Strong design elements and performances give Girl in the Machine, written by Stef Smith and directed by Will King, a solid operating system to run this story of addiction with technology being the drug of choice but encounters some narrative bugs in the execution of this program. (My editor never said I couldn’t make computer puns).
Polly (Madryn McCabe) and Owen (Alex Clay) are a couple struggling with some work life balance issues. Notably Polly, who is a lawyer constantly barraged by emails, contracts, cases and a plethora of situations that go with the job. Owen gifts her a new piece of home technology known as a Black Box (voice work provided by Sappho Hansen Smythe) to help her relax. Before long Polly becomes addicted to the soothing power of a machine which begins to cause nationwide destruction and chaos. Polly’s journey into addiction is a singular example of the power of this box and it is in that addiction journey where the show shines.
We see Polly go through the stages of addiction from the first taste, to the routine, to the Moby Dick journey to defeat her addiction, to the relapse and so on and so forth. Will King’s sound design is almost overwhelming in the technological sounds beeps, music and whirs that give the Black Box life. This barrage of sound succeeds with great effect in painting how alluring and overtaking the Black Box is. The lighting design by Chin Palipane makes each moment where the Box’s abilities are put on display stand out with strong transitions and switches and a particularly potent use of red that would make one rethink that whole red pill/blue pill scene from the Matrix (for the record I am team blue pill all the way). Sappho’s voice as the Box also draws similarities from devices such as Siri and Alexa in a very creepy way that would make us all question our Virtual Assistants.
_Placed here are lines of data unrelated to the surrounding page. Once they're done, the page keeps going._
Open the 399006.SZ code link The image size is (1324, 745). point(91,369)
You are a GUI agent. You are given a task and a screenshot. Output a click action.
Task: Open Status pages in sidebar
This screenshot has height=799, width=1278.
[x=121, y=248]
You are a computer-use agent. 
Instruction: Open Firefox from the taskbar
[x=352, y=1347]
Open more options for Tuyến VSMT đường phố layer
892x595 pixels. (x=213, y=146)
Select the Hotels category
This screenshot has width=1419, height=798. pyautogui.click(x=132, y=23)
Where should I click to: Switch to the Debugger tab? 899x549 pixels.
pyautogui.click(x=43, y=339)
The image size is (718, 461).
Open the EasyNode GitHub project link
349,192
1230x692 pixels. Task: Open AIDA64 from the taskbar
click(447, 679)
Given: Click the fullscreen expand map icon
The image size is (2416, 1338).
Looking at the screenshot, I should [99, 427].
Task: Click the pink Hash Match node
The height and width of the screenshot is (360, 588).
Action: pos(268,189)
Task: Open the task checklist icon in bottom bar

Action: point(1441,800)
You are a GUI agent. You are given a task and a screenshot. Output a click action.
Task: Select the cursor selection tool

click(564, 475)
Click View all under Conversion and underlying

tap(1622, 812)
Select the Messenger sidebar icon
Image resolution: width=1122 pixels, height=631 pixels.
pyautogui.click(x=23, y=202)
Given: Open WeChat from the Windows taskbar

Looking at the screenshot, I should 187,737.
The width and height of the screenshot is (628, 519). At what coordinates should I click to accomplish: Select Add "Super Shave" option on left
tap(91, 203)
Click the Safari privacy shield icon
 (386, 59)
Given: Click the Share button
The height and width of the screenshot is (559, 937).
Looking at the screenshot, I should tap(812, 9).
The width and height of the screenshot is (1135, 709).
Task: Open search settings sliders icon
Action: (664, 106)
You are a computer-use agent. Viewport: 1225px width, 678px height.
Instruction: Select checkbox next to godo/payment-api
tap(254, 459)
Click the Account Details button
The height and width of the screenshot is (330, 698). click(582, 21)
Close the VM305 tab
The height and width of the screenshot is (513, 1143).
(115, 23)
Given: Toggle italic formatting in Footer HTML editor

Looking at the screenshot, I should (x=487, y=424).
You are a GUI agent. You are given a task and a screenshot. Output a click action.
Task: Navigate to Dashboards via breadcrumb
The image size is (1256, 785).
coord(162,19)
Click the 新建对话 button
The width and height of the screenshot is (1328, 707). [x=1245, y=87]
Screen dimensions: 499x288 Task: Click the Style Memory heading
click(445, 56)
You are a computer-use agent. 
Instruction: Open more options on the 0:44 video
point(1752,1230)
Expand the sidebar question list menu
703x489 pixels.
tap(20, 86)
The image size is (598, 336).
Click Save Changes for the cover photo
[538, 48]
Keeping all the action in Polly’s and Owen’s apartment (cleverly designed by Stephen King as something out of a very contemporary home décor magazine) means that we get to spend a lot of time stuck in a space where exhaustion, under appreciation and general burn out provides the perfect breeding ground for addiction and the performers have a natural chemistry that makes the destructive effects of addiction on oneself and their loved ones clear and painful.
However, when the narrative moves outside of the topic of addiction is where bugs and glitches begin to appear. Interesting topics about technology and its effect on employment and the general chaotic nature of humans are brought up but dropped and I found myself craving to see more of the Black Box and the effects it can have rather than listening to philosophical discussions of society. The themes of technology and addiction are two vast and complex topics with a variety of subtopics underneath them both. For a show to try and tackle this many of them in under two hours is admirable but does lose sight of the main message and ultimately makes some of the dialogue feel superfluous in the artistic goal of the piece. In addition, several moments in the addiction journey feel glossed over due to time skips and fast pacing that don’t always let stages in Polly and Owen’s downward spiral breathe enough. In particular, an unfortunately timed scene transition in the climax of the play causes the narrative to lose a lot of energy and urgency.
Further development and future productions of this piece would benefit by focusing more on just one or two aspects of addiction and technology, giving the journey of those aspects more time to breathe and develop in front of the audience, having the Black Box be more present in scenes and keeping up the urgent and dangerous energy of addiction, especially in the climax.
Overall, Girl in the Machine is a tragic story that occurs across the world. The worst part about the addiction in this piece is that the addictive substance itself doesn’t completely overwhelm and seduce its consumers but, like addiction as a force, it simply takes advantage of the pain that we and a society hell bent on running us into the ground do to ourselves.